It is also a current practice to employ a mixture of high plastic clay with aggregates as impervious blankets for waste disposal projects (Chapuis, 1990; Pandian et al., 1995; Abichou et al., 2002). It is generally assumed that the coarser fraction of such soils imparts a relatively higher shear strength and high compacted density while the permeability of the soil is governed by the proportion and index properties of the finer fraction (Shafiee, 2008).

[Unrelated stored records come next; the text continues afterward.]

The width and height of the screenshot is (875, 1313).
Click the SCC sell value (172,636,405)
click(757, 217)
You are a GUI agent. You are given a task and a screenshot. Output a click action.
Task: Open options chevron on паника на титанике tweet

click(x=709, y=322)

Yin (1999) experimentally investigated the behavior of Hong Kong marine deposits with different clay contents. Test results revealed that the friction angle of deposits decreases with an increase in plasticity index. Young`s modulus also increases with an increase in effective confining pressure but decreases with an increase in clay content. Vallejo and Mawby (2000) carried out a series of direct shear tests and porosity measurements on sand-clay mixtures. It was found that the percentage of sand in the mixtures had a marked influence on their shear strength. It was determined that when the concentration by weight of the sand in the mixtures was more than 75%, the shear strength of the mixtures was governed mainly by the frictional resistance between the sand grains. When the concentration of sand varied between 75 and 40%, the shear strength of the mixture was provided in part by the shear strength of the clay and in part by the frictional resistance between the sand grains. When the sand concentration was less than 40% by weight, the shear strength of the mixture was entirely dictated by strength of clay.

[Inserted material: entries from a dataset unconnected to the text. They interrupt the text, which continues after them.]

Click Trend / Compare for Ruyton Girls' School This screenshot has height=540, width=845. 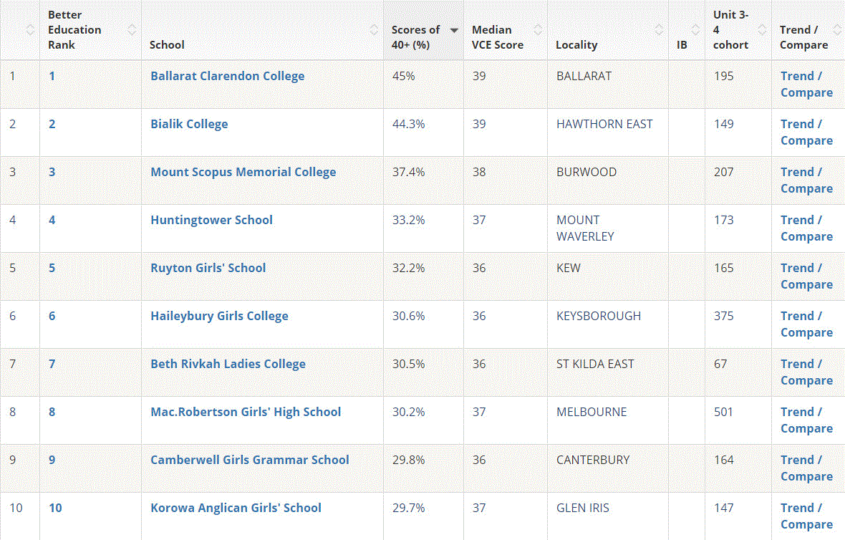(x=806, y=276)
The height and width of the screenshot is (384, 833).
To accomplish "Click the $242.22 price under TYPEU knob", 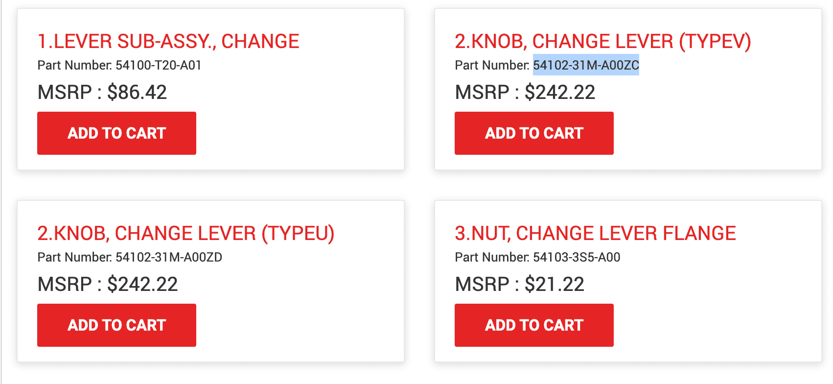I will point(143,284).
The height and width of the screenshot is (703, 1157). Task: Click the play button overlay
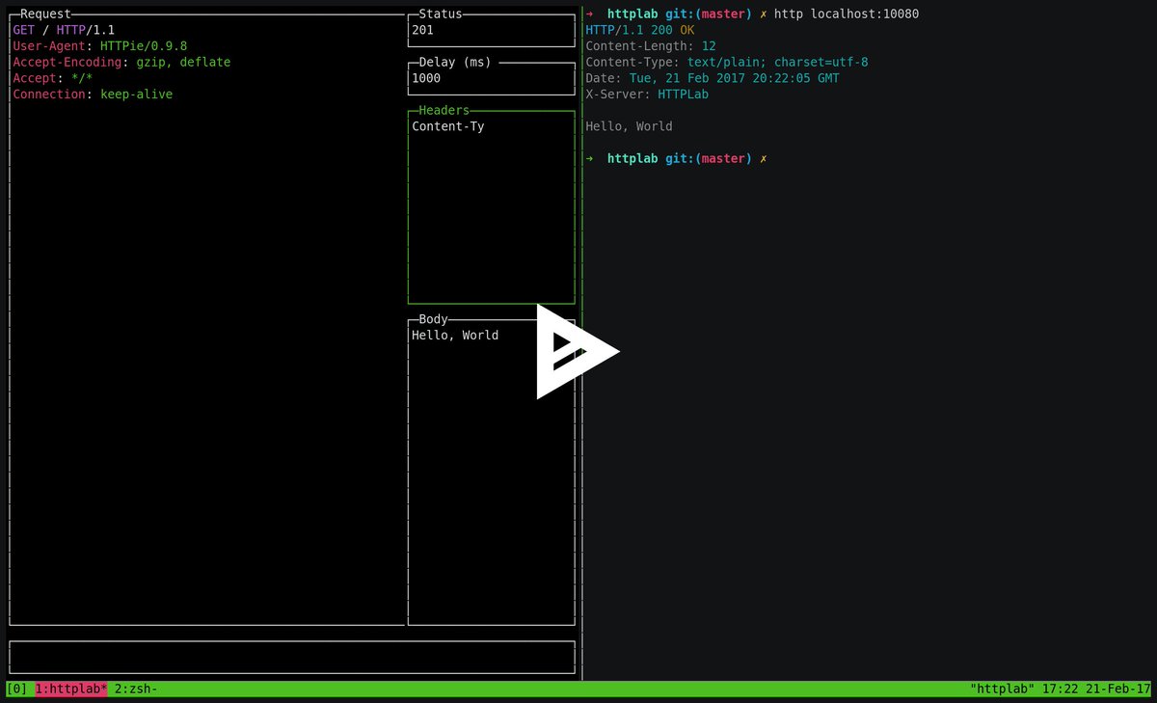577,352
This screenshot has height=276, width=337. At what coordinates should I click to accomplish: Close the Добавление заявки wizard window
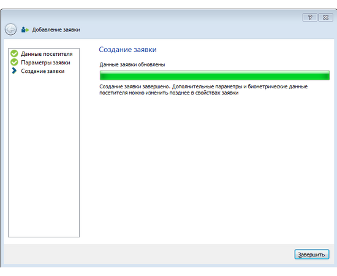325,17
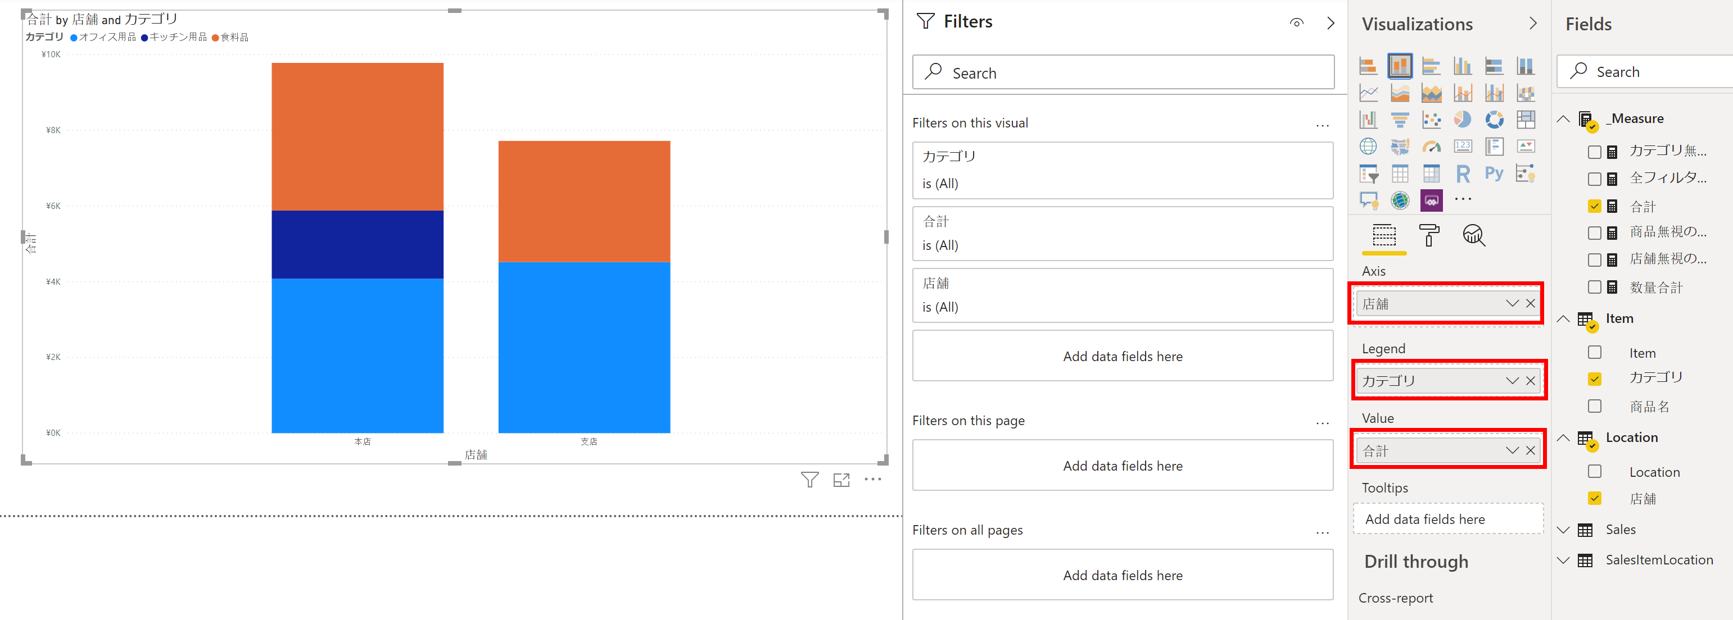The image size is (1733, 620).
Task: Select the pie chart visualization
Action: pyautogui.click(x=1462, y=120)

Muir Wood and Kumar (2000) conducted drained and undrained triaxial compression tests on isotropically normal consolidated and overconsolidated mixtures of kaolin clay and coarse uniform sand. It was found that the deviator stress, clay volumetric strain and pore pressure were unaffected by the presence of the sand until the clay content fell below 40%. Jafari and Shafiee (2004) carried out a series of strain-controlled monotonic and cyclic triaxial tests on gravel-fat clay and sand-fat clay mixtures to investigate the effects of aggregate on the mechanical behavior of the mixtures. Compression monotonic test results revealed that the angle of shearing resistance increased with aggregate content. Also, when aggregate content was raised, pore pressure rose in both monotonic and cyclic loading. It was also found that the presence of aggregates within a cohesive matrix led to formation of a heterogeneous field of density in the clayey part of the mixture. Prakasha and Chandrasekaran (2005) conducted an experimental study on reconstituted Indian marine soils having different proportions of sand and clay. Test results revealed that sand grains in clay leads to reduction in void ratio and increase in friction and pore pressure response resulting in decrease in undrained shear strength.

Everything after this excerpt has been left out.